◆ INPUT RECORDS
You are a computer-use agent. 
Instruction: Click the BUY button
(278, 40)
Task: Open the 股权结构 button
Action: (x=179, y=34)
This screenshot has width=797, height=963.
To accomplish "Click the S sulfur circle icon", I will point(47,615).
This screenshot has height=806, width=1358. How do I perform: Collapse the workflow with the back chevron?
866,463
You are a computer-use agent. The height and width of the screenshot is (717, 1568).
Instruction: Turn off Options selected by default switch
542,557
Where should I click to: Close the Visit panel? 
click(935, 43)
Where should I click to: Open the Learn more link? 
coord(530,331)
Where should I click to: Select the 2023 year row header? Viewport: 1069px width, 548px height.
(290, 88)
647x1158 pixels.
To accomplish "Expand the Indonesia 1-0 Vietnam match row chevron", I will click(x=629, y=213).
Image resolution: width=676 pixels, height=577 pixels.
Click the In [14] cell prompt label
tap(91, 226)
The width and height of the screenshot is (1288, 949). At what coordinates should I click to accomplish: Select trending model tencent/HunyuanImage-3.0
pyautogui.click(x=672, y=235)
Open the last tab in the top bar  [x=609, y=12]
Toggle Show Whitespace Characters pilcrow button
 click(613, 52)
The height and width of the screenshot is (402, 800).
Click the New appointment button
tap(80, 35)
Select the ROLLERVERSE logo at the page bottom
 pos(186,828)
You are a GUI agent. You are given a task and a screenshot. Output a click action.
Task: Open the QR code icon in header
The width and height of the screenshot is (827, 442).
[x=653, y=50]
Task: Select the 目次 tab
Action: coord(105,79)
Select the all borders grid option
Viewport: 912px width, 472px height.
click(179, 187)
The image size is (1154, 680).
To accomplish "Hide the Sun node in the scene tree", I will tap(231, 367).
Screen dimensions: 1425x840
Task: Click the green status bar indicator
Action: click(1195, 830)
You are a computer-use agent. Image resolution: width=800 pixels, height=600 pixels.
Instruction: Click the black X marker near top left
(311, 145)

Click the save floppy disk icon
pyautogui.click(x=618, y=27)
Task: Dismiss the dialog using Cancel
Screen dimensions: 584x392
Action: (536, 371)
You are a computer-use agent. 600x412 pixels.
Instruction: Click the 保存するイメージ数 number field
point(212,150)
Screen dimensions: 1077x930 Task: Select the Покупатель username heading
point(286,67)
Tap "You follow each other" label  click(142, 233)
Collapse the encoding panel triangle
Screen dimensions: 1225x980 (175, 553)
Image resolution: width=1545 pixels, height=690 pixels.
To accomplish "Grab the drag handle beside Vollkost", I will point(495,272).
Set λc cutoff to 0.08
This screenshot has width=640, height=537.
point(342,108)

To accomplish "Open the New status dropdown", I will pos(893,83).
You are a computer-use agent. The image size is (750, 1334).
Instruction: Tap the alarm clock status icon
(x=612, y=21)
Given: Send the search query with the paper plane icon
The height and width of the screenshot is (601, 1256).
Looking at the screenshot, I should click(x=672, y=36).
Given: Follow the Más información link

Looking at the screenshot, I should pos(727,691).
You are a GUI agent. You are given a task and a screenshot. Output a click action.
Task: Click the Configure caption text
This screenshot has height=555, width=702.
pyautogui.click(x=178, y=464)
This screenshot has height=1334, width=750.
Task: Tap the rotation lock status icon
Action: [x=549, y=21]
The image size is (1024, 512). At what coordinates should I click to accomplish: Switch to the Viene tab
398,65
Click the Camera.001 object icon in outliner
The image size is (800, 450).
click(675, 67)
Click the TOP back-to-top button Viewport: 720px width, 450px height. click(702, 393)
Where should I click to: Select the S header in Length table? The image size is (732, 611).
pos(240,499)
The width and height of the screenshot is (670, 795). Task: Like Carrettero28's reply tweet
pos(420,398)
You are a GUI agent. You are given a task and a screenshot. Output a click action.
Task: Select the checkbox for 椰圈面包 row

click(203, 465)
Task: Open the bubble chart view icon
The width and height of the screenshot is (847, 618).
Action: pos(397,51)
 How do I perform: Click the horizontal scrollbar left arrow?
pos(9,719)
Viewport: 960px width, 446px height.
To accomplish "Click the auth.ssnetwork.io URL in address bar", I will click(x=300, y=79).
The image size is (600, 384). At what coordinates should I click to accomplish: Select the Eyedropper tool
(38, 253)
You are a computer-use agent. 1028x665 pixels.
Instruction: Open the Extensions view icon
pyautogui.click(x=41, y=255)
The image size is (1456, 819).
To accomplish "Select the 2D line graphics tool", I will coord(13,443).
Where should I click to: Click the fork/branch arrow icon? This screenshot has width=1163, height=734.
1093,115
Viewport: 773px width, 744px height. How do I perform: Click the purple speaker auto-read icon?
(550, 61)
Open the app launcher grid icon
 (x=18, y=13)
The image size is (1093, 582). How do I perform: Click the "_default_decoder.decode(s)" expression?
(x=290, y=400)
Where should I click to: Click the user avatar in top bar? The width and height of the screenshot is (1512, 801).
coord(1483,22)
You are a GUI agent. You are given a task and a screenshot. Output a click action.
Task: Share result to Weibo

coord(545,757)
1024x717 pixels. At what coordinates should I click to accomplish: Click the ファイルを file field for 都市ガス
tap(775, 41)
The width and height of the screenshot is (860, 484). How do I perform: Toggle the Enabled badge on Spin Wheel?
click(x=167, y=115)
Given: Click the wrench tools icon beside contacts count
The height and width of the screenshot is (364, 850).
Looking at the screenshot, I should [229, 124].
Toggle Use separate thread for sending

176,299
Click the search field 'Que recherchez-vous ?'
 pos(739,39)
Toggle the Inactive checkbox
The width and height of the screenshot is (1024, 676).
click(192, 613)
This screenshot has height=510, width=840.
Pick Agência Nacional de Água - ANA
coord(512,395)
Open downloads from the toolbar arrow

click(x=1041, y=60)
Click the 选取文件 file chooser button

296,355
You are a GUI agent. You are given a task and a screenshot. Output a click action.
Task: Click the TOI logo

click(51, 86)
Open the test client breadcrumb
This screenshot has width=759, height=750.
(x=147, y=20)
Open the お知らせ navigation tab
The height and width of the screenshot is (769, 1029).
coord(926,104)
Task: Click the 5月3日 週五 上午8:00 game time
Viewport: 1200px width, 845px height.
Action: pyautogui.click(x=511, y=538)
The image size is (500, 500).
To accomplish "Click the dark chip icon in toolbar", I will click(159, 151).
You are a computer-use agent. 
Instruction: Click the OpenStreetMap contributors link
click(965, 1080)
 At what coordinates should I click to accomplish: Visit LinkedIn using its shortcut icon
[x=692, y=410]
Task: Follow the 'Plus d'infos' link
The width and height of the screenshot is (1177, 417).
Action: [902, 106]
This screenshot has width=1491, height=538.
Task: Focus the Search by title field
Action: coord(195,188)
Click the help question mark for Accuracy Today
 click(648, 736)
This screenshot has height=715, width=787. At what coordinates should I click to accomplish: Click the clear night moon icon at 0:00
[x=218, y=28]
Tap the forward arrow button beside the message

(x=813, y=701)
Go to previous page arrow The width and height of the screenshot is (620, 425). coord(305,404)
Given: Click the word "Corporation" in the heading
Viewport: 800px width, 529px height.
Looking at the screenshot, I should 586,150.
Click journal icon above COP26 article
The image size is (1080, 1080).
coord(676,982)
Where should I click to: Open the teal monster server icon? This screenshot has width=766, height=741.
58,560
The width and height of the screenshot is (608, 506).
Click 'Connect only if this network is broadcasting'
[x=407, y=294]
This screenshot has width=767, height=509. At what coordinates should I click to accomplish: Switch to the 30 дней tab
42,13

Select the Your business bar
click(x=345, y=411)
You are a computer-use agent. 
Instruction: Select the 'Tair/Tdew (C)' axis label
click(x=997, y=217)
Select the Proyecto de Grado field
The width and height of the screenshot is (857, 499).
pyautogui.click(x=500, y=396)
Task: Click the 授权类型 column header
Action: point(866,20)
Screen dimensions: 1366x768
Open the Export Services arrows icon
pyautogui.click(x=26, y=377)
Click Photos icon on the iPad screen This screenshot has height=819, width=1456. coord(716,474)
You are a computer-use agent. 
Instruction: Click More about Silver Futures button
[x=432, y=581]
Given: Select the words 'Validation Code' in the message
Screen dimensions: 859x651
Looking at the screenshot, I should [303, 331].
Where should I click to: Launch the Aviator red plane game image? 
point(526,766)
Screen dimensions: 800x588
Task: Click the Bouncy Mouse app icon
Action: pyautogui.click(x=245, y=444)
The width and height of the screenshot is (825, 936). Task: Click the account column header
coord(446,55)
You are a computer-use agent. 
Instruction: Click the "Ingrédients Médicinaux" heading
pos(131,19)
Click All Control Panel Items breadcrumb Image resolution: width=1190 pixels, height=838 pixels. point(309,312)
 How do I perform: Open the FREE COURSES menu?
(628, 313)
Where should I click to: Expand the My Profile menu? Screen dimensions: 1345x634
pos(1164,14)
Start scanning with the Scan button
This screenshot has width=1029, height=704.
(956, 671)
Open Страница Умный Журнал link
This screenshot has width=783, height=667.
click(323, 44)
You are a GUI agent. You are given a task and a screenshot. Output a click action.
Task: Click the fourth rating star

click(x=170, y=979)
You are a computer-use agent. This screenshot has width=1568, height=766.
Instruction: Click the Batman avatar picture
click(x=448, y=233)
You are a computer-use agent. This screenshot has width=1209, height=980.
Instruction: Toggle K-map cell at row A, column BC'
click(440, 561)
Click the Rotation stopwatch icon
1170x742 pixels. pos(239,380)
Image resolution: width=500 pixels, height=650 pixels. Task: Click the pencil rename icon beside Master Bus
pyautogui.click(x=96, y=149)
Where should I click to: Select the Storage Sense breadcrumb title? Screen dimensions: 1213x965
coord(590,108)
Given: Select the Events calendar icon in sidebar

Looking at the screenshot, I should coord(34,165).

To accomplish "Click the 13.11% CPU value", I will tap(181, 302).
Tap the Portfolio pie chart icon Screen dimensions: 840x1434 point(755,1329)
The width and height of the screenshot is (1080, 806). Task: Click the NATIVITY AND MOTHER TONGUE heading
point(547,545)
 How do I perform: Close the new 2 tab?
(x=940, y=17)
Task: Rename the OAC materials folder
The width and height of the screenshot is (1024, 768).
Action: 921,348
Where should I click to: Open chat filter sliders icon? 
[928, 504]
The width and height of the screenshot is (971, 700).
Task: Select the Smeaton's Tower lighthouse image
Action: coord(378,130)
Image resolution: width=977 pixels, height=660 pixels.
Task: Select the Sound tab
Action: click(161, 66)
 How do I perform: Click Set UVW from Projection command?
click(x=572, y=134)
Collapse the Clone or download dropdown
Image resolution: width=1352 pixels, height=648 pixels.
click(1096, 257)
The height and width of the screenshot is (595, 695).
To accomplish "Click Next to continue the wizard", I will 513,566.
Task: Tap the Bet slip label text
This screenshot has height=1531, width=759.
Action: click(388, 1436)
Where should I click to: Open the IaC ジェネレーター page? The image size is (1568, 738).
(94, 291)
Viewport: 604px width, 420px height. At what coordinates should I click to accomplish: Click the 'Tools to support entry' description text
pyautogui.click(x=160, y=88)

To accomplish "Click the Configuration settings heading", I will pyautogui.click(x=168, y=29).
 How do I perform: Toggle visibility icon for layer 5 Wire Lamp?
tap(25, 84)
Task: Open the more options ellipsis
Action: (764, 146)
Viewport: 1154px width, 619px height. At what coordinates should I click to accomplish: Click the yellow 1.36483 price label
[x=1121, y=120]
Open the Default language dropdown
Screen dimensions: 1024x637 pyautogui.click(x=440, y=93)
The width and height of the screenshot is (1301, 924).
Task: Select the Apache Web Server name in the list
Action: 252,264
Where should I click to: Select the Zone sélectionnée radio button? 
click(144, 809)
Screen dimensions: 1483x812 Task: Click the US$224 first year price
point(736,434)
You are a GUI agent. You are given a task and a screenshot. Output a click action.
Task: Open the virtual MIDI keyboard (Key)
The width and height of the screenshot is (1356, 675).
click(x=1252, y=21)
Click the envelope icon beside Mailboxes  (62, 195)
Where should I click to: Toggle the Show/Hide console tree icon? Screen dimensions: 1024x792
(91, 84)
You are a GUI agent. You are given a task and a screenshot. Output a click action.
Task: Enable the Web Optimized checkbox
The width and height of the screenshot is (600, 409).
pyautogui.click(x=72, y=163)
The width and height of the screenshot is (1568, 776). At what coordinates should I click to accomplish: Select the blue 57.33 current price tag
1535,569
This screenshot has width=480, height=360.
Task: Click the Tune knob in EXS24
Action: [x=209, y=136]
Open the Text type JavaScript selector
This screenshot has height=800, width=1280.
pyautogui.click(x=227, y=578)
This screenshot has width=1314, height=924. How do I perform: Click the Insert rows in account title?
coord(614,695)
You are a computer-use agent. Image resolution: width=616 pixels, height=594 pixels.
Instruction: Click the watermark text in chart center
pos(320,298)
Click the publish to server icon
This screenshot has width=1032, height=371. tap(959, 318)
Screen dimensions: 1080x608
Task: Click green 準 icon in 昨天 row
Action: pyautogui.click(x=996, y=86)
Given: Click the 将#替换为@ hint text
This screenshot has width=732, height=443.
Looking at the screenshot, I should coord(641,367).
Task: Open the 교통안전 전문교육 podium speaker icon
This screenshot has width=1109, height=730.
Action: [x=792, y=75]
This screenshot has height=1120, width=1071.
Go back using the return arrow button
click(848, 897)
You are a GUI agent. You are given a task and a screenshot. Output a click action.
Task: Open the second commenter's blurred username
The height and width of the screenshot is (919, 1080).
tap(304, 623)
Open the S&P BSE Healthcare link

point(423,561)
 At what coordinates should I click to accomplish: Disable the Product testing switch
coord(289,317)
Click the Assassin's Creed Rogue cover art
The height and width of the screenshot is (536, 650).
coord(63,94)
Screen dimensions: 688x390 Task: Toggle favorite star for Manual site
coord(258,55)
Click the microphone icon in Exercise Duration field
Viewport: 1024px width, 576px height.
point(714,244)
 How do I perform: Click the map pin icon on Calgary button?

◆ PROBLEM TO SOLVE
Everything above from the line containing "has width=1568, height=766." through the line containing "Tap the Portfolio" must be copied exactly. Nothing outside that range belongs in the answer.

◆ ANSWER TO THE PROBLEM
You are a computer-use agent. This screenshot has width=1568, height=766.
Instruction: Click the Batman avatar picture
click(x=448, y=233)
You are a computer-use agent. This screenshot has width=1209, height=980.
Instruction: Toggle K-map cell at row A, column BC'
click(440, 561)
Click the Rotation stopwatch icon
1170x742 pixels. pos(239,380)
Image resolution: width=500 pixels, height=650 pixels. Task: Click the pencil rename icon beside Master Bus
pyautogui.click(x=96, y=149)
Where should I click to: Select the Storage Sense breadcrumb title? Screen dimensions: 1213x965
coord(590,108)
Given: Select the Events calendar icon in sidebar

Looking at the screenshot, I should coord(34,165).

To accomplish "Click the 13.11% CPU value", I will tap(181, 302).
Tap the Portfolio pie chart icon Screen dimensions: 840x1434 point(755,1329)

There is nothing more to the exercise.